The medical care (which includes management of the symptoms, pain, medical equipment, medications, IV’s or Injections, wound care), is supplied by the Hospice program through an interdisciplinary team of Physicians, Nurses, Chaplains, and Social Workers. Aurora House follows Hospice protocol where the goal is not to cure, but to alleviate and lessen the severity and pain of illness and embraces the end-of-life philosophy which targets the four different areas of pain: Emotional, Social, Spiritual, and Physical.
As a private not-for-profit 501(c)(3) organization, Aurora House does not receive any form of government funding and relies fully on community donations to provide care for its patients. It is not affiliated with or related to any hospital or religious organization. Aurora House is licensed for ten beds through the Texas Department of Health in Austin.
History
The idea for Aurora House began as a dream of Dr. Rafael Rodriguez, Founding Director.
“When I was Medical Director of a local Hospice, I visited a lot of patients and their families in their homes. Sometimes I saw patients in the process of dying who were living in extreme poverty. They had not been bathed, they were lying in dirty sheets, and they hadn’t eaten in days, because they didn’t have the resources or families who could take care of them.
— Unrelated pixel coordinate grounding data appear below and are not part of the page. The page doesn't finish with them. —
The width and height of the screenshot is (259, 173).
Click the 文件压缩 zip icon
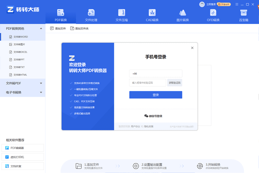[122, 13]
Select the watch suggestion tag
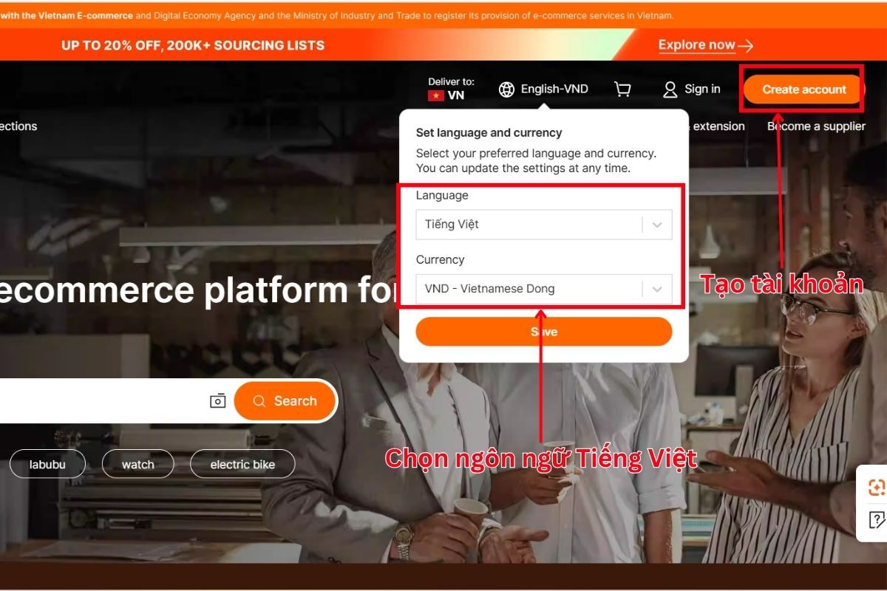The image size is (887, 591). [137, 464]
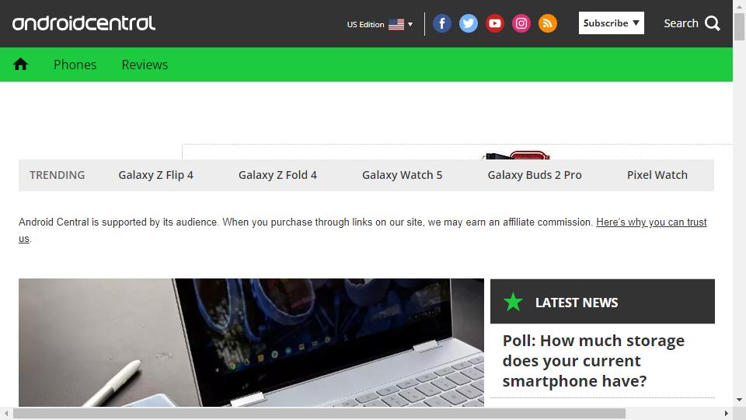Open the laptop article image
This screenshot has width=746, height=420.
[x=251, y=342]
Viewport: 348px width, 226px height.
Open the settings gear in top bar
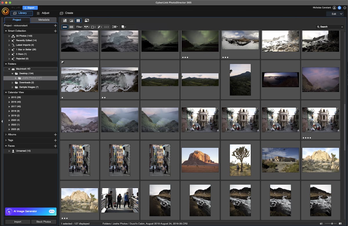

We were taking those patients to McAllen, to the Comfort House, but at the same time, we were separating the patients from their families and friends,” said Dr. Rodriguez. “We needed a place in the Mid-Valley area where families could visit so patients wouldn’t feel abandoned.”
Through a grassroots effort, volunteers were able to purchase and remodel a home for four patients in south Weslaco. The first patient was admitted in June of 2007.